#### Work request
Your answer is to be the exact text of the lines from the one containing "Task: Click the" through the final line of the entries, restated in full, with pictures omitted.

Stored items

▼

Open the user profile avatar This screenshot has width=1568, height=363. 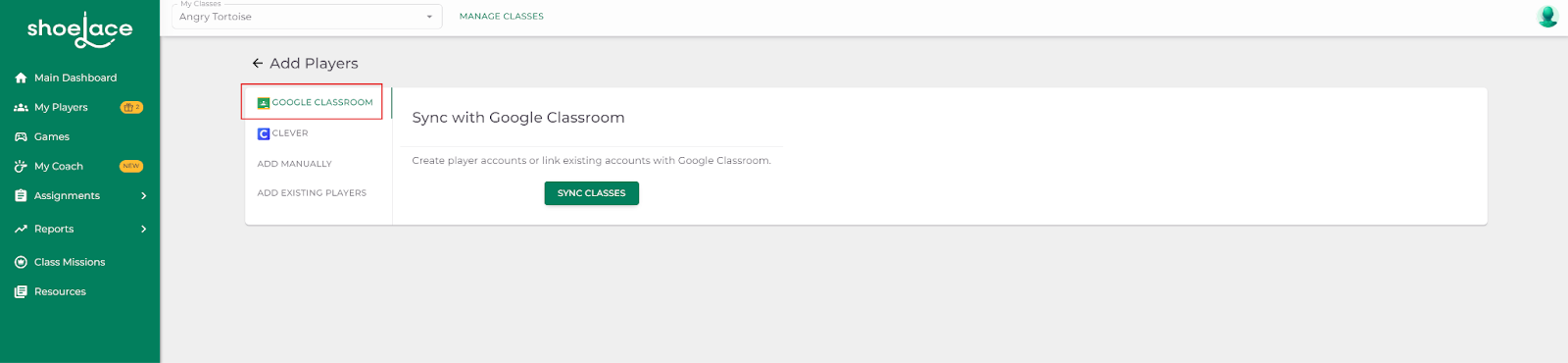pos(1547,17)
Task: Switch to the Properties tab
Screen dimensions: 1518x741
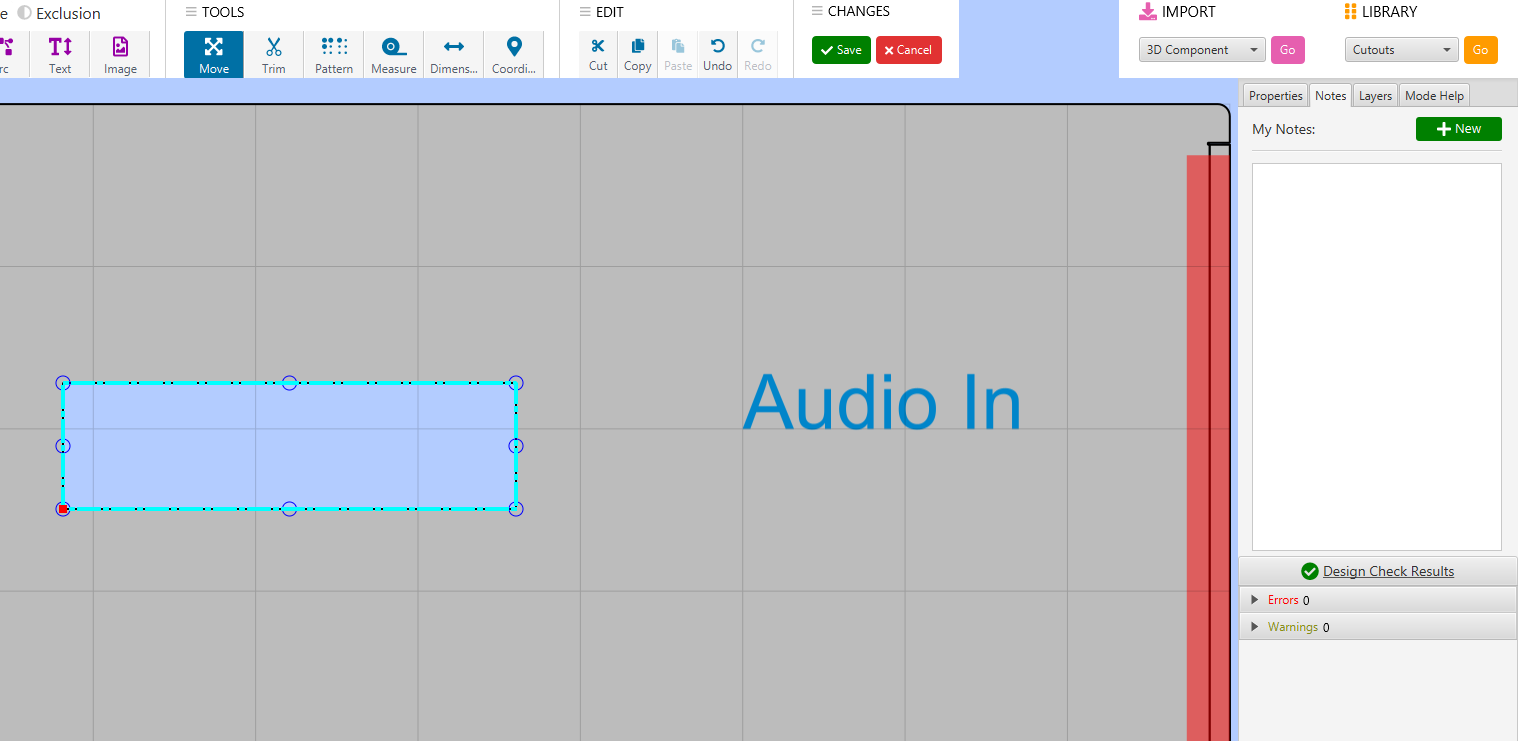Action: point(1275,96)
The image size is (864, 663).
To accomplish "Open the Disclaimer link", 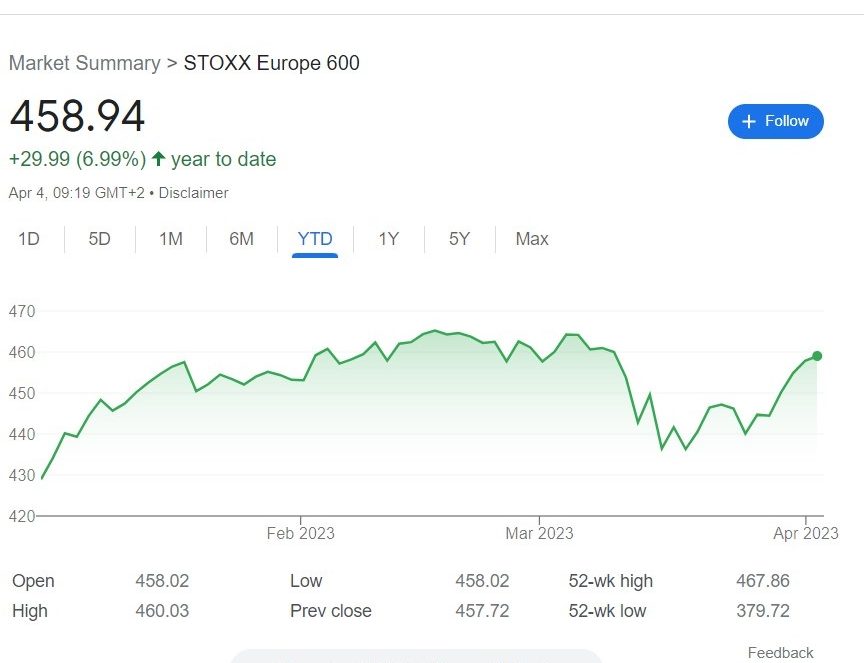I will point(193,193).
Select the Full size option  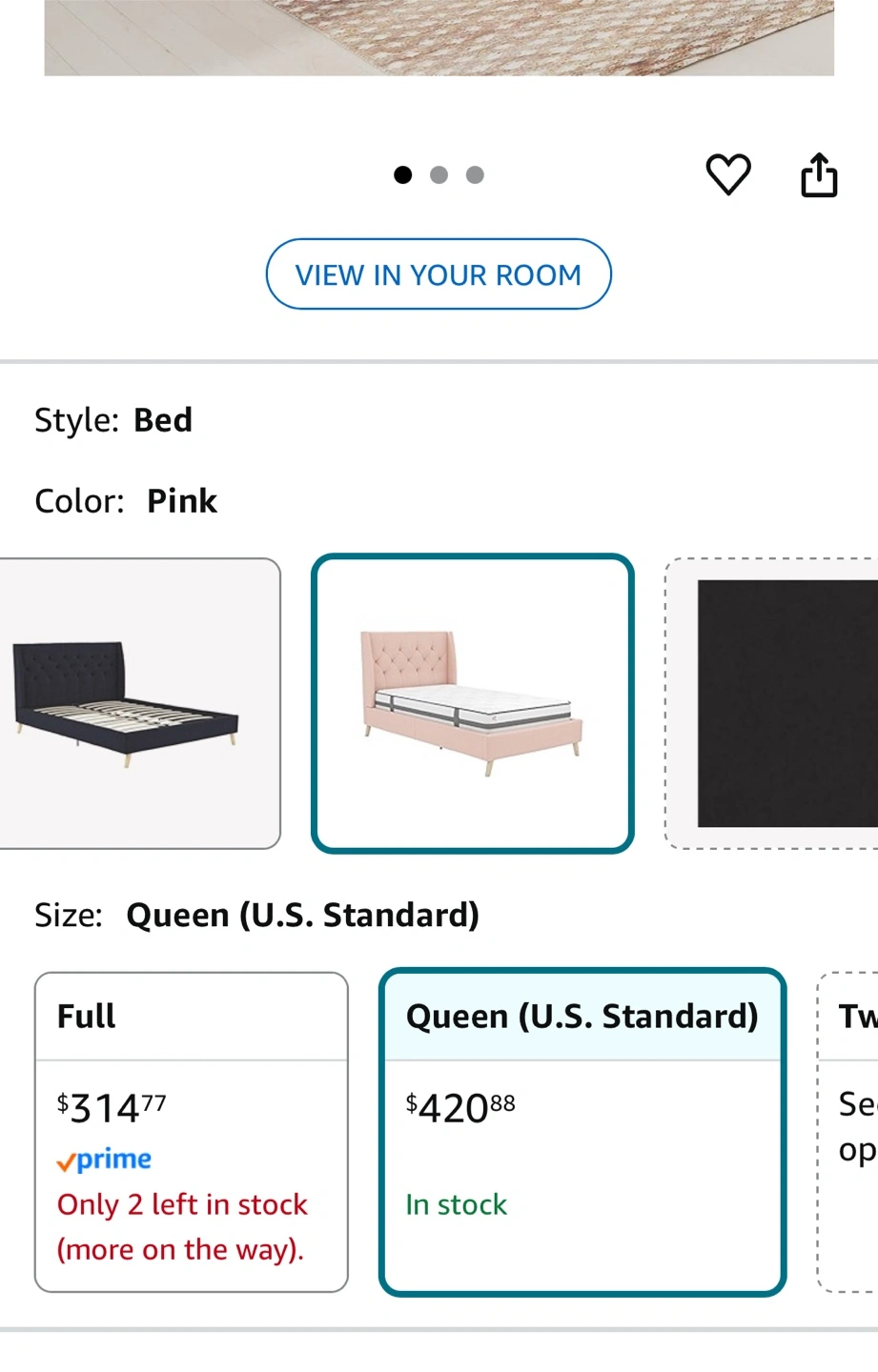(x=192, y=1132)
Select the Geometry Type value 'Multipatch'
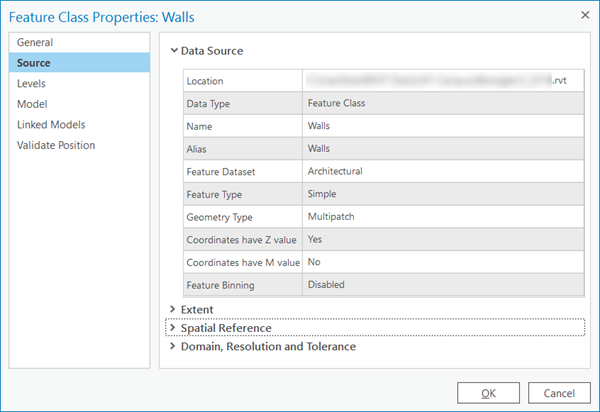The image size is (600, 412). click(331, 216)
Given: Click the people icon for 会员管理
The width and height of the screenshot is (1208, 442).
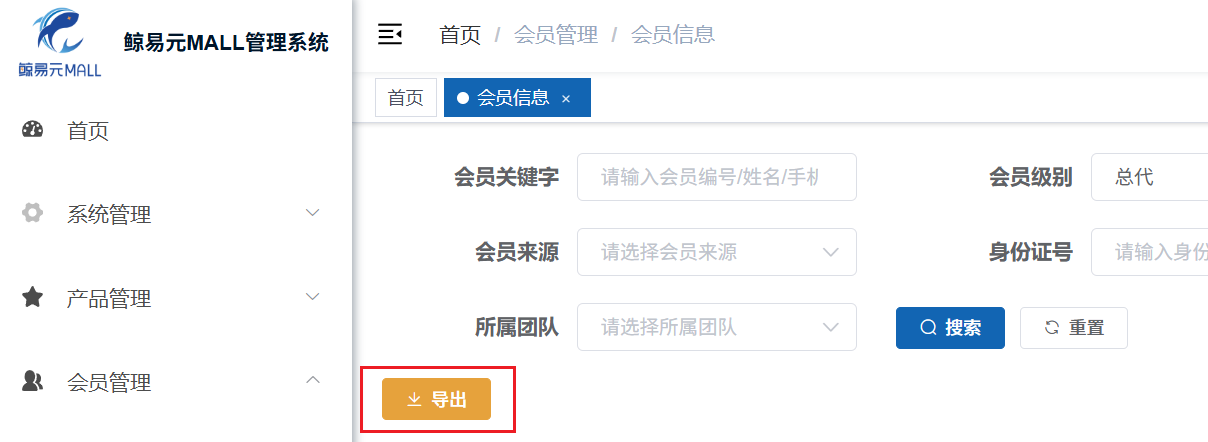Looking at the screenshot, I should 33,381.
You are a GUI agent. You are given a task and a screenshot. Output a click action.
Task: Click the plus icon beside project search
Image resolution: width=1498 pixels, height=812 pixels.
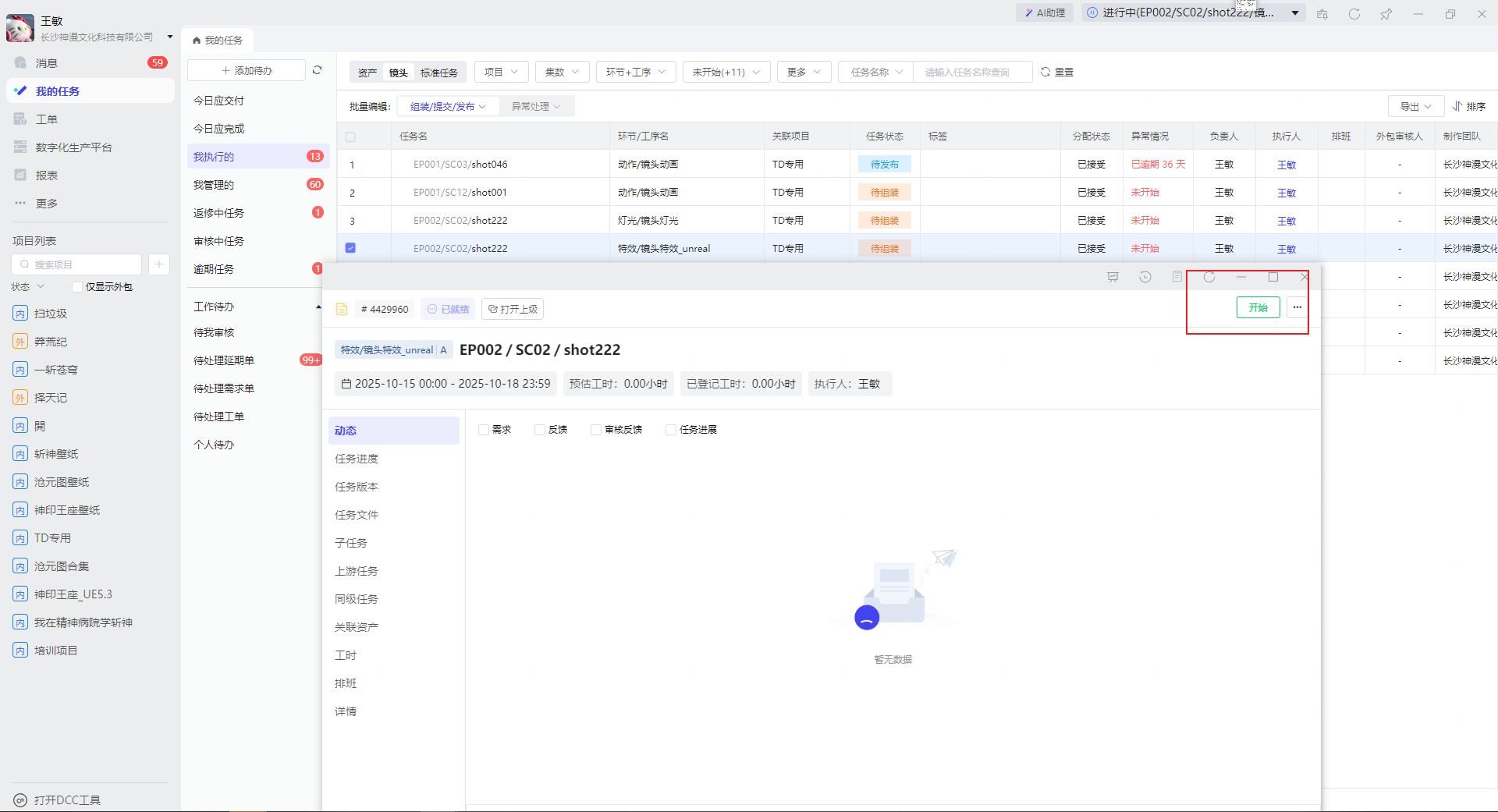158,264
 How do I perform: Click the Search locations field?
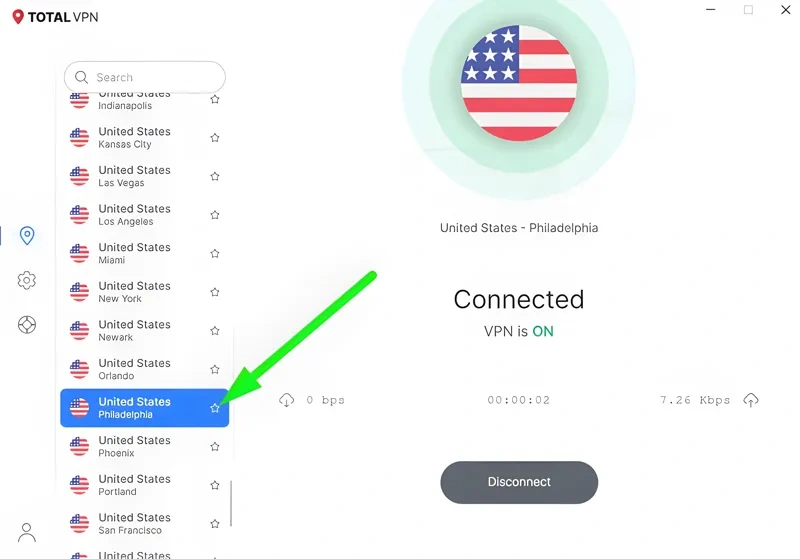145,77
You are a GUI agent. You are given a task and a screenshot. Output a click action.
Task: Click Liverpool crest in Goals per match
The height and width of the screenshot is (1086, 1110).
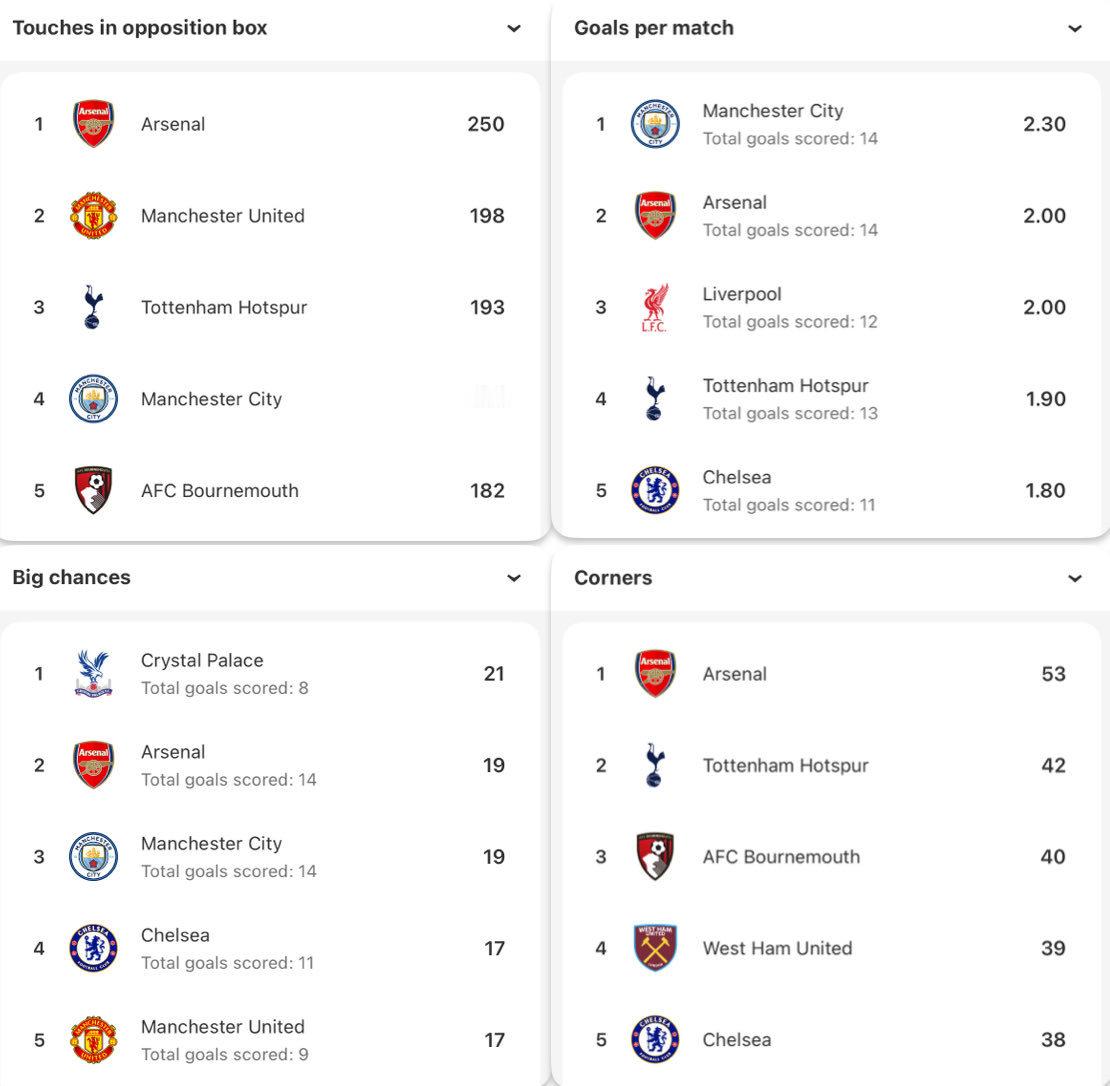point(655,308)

▲

#### Answer box
Task: Click the plus icon beside project search
Image resolution: width=1498 pixels, height=812 pixels.
158,264
 How do I perform: Click the Search locations field?
145,77
You are a GUI agent. You are given a task and a screenshot. Output a click action.
Task: Click Liverpool crest in Goals per match
The height and width of the screenshot is (1086, 1110).
point(655,308)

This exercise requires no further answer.